Two practical consequences follow from this understanding of God. First, if God is an individual being among other individual beings, another individual in the "larger household of all reality," as Rahner put it, then God will inevitably have to compete for my love and attention. My whole life will be an endless tug-of-war between the matters that demand my attention in the daily course of human affairs -- my work and my relations with other human beings -- and my religious obligations to God, such as my prayer and celebration of the liturgy.

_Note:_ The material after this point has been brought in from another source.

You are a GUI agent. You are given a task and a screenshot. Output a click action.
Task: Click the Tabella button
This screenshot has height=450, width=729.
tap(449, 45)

Second, because in this view God is an individual outside my ordinary world, my encounter with God will depend on some kind of episodic intervention. I encounter God only in response to prayer or through the reception of the sacraments or some such thing. My life is construed as essentially profane and godless, punctuated by brief encounters with the sacred. In consequence, the spiritual life will be a mad attempt to insert as many "sacred" moments as possible in to the profane structure of daily life so as to sanctify that life. This "episodic" spirituality in turn leads to the objectification of grace and God's presence, the tendency to imagine divine grace as a kind of spiritual fuel, and the church and its ministers as sacramental grace dispensers.
With all due respect to my Protestant brethren, I know various Benedictine Oblates who belong to different Protestant denominations, including hailing from Reformed worship traditions who have become Oblates to fill that need for antiquity, community, and that sense of belonging to a reality larger than their local church that their denominational affiliation cannot fulfill. They have become our brothers in the Benedictine tradition where they relearn to sanctify space and time and every moment of their lives for the Glory of God.
Grace has touched their lives; they appreciate the goodness of sanctifying every moment of their lives with prayer. Very few Catholics, who are members of the Household of God, seem to be aware of the urgency of communing with God at every moment. If could just but respond with generosity to God's call to meet Him in the Present, our lives and the Church's lives would be enriched, as we would live it fully in the center of Triune God's will for us.